Extract to read
——

I would be really interested to see wether this IS connection is fruitful.

On a more critical note, the paper states that no parametric assumptions on the embedded distributions are made. While this is true, it masks the fact that different types of pd kernels used for the embedding will result in better or worse approximations of integrals in this framework when using finite numbers of samples. Also, the paper claims their method “does not require explicit density estimation as an intermediate step” while still using the kernel mean map, which includes KDEs as a special case. A minor thing is that Figure 1 needs error bars badly.

# Frank-Wolfe Bayesian Quadrature

This paper (arXiv) on Bayesian Quadrature with actual theoretical guarantees starts from sigma point rules for approximating integrals. “Sigma point rule” is just a fancy name for using weighted samples, where weights are not constrained in any way (and will actually be negative sometimes in the algorithm).

The basic idea is to approximate the target distribution $\pi$ as lying in a finite dimensional Reproducing Kernel Hilbert Space and minimize the distance between the approximation $q$ and $\pi$ (measured using RKHS’ own brand of distribution distance, the Maximum Mean Discrepancy or MMD). This, so far, is an idea that is used in basically all modern methods for numeric integration – variational Bayes and EP of course, but also adaptive MC methods that sample from some $q_t$ at time t then update the proposal to $q_{t+1}$, which should be close to $\pi$ (e.g. a Gaussian approximation in Adaptive Metropolis, or a Mixture of Gaussians or Students with an EM-inspired update in both Andrieu and Moulines 2006 and Cappé et al 2007).

However, the nice thing in this paper is that they actually provide theoretical guarantees that their integral estimates are consistent and converge at rate $O(1/n)$ or $O(\exp(-Cn))$ (where n is the number of samples). While the assumption of $\pi$ lying in a finite dimensional RKHS is to be expected, the stronger assumption is that it has compact support.

The crucial point seems to me to be the following: while the estimator has a superior rate, picking design points costs $O(n^2)$ or $O(n^3)$ where n is the number of points. Drawing a sample using Monte Carlo algorithms on the other hand takes constant time, which makes MC linear in the number of points ($O(n)$). This of course is crucial for the wall clock time performance and makes theoretical comparison of MC vs FW Bayesian Quadrature delicate at best.
In the sense of conclusive story for the paper, I think it is a bit unfortunate that for the evaluation the paper uses iid samples directly from $\pi$ in its optimization algorithm. Because if you have these, Monte Carlo estimates are really good as well. But after a nice discussion with the authors, I realized that this does not in any way taint the theoretical results.

I wonder wether it is mostly the idea of extrapolating $\pi$ that gives these good rates, as I think Dan Simpson suggested on Xi’ans blog. And finally, this does not really alleviate the problem that BQ practically works only with Gaussian RBF kernels – which is a rather strong assumption on the smoothness of $\pi$.

——

Data under study

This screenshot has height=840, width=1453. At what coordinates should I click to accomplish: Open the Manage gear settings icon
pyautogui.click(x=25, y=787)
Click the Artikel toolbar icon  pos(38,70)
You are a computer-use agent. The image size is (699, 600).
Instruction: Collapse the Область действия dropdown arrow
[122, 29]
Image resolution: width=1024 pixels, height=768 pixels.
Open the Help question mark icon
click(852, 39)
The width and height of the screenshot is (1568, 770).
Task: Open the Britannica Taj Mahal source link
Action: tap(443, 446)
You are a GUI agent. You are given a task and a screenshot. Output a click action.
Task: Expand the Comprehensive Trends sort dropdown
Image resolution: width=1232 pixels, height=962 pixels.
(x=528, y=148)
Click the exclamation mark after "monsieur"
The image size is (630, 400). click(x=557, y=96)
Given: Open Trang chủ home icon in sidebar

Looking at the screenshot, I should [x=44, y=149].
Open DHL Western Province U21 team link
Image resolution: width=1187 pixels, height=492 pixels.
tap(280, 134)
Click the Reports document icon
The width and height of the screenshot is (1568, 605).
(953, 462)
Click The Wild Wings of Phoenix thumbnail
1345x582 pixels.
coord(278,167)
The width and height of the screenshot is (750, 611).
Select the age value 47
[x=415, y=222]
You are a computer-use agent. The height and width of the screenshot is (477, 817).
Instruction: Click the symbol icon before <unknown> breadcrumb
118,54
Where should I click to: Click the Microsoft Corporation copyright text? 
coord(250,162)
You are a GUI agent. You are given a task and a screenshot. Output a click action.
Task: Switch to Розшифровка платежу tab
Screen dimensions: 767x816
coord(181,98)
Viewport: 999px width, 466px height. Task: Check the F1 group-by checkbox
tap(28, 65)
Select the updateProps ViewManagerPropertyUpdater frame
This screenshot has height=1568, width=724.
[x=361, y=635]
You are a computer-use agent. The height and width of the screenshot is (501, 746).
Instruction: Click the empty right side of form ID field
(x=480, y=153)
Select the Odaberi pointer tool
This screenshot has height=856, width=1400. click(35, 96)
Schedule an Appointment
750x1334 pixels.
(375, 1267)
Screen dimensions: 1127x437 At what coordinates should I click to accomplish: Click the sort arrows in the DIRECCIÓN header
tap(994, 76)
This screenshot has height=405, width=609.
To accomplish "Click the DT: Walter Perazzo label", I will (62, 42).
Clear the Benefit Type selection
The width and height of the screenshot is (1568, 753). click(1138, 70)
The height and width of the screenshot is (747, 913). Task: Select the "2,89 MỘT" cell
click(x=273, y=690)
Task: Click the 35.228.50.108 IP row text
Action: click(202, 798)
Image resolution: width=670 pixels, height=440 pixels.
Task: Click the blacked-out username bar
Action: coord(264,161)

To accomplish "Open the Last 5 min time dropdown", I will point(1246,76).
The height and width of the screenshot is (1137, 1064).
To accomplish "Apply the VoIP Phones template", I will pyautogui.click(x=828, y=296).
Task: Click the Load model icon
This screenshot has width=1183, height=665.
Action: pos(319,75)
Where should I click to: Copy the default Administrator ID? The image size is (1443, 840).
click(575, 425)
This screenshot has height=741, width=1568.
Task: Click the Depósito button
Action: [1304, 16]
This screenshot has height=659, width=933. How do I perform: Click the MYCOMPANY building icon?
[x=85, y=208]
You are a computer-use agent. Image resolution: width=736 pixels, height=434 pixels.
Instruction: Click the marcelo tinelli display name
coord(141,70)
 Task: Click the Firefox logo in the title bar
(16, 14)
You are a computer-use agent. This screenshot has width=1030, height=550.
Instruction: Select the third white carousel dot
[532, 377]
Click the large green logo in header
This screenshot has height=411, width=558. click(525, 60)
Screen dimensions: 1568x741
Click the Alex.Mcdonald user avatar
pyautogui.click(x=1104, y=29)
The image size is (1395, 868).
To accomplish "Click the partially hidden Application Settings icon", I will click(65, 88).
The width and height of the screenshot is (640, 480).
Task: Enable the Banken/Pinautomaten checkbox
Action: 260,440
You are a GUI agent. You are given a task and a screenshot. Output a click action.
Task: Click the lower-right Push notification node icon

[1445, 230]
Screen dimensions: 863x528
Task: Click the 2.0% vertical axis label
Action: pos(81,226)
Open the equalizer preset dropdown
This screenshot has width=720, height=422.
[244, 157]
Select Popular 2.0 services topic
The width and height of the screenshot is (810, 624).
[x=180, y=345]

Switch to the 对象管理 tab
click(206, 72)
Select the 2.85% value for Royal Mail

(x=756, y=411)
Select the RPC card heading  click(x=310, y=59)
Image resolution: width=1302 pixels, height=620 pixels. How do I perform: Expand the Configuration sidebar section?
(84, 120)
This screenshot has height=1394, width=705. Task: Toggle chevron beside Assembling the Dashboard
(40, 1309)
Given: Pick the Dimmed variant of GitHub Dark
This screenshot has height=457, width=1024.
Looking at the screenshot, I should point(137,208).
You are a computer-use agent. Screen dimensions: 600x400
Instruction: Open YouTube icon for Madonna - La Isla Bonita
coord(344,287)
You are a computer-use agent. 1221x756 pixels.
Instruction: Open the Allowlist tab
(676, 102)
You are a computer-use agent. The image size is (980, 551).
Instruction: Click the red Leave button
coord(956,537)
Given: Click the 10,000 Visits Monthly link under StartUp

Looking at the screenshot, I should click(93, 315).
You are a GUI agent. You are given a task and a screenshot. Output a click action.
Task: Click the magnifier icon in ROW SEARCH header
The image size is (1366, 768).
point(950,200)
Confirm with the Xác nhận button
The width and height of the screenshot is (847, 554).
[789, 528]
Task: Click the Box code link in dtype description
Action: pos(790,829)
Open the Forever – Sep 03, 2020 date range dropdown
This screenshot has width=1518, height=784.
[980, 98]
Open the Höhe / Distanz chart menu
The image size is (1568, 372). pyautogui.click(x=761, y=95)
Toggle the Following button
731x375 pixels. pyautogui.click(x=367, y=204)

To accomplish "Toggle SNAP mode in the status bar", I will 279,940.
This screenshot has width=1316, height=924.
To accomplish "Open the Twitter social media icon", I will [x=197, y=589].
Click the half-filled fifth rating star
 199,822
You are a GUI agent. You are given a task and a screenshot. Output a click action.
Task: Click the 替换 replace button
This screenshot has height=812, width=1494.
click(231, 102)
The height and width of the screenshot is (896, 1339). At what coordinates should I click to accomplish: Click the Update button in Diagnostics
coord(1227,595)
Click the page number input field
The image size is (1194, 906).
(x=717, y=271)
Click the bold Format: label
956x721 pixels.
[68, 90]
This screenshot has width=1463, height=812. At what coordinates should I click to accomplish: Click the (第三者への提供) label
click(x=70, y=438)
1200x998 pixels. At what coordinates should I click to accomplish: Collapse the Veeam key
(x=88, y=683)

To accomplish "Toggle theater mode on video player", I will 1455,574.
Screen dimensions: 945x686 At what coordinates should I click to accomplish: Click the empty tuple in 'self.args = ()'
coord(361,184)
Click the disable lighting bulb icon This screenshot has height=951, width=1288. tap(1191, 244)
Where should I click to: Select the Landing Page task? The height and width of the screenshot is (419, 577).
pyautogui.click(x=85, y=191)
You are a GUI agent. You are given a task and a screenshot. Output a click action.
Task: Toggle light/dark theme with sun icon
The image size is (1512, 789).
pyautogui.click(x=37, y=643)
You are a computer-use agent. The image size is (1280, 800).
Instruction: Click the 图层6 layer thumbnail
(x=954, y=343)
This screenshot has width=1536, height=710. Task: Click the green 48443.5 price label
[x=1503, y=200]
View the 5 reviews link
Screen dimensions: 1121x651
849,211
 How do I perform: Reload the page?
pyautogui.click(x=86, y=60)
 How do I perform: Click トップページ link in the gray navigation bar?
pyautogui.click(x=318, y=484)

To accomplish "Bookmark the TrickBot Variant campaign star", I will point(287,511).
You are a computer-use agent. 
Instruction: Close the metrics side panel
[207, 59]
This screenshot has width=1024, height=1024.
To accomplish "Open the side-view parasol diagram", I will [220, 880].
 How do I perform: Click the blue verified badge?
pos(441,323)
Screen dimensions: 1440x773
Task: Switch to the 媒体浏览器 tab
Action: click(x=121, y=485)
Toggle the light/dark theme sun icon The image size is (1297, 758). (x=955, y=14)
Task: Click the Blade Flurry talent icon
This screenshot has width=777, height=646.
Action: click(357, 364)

——

Problem set
[A] From the paper review, reproduce word for word the passage that starts with the words "I would be really" and ends with "error bars badly.".
[B] Answer these questions from the paper review:
(i) What does the writer say Figure 1 badly needs?
(ii) At what rates are the integral estimates said to converge?
(iii) What does picking design points cost, in terms of the number of points n?

Task-by-task solutions
[A]
I would be really interested to see wether this IS connection is fruitful.

On a more critical note, the paper states that no parametric assumptions on the embedded distributions are made. While this is true, it masks the fact that different types of pd kernels used for the embedding will result in better or worse approximations of integrals in this framework when using finite numbers of samples. Also, the paper claims their method “does not require explicit density estimation as an intermediate step” while still using the kernel mean map, which includes KDEs as a special case. A minor thing is that Figure 1 needs error bars badly.

[B]
(i) Error bars.
(ii) At rate $O(1/n)$ or $O(\exp(-Cn))$, where n is the number of samples.
(iii) $O(n^2)$ or $O(n^3)$.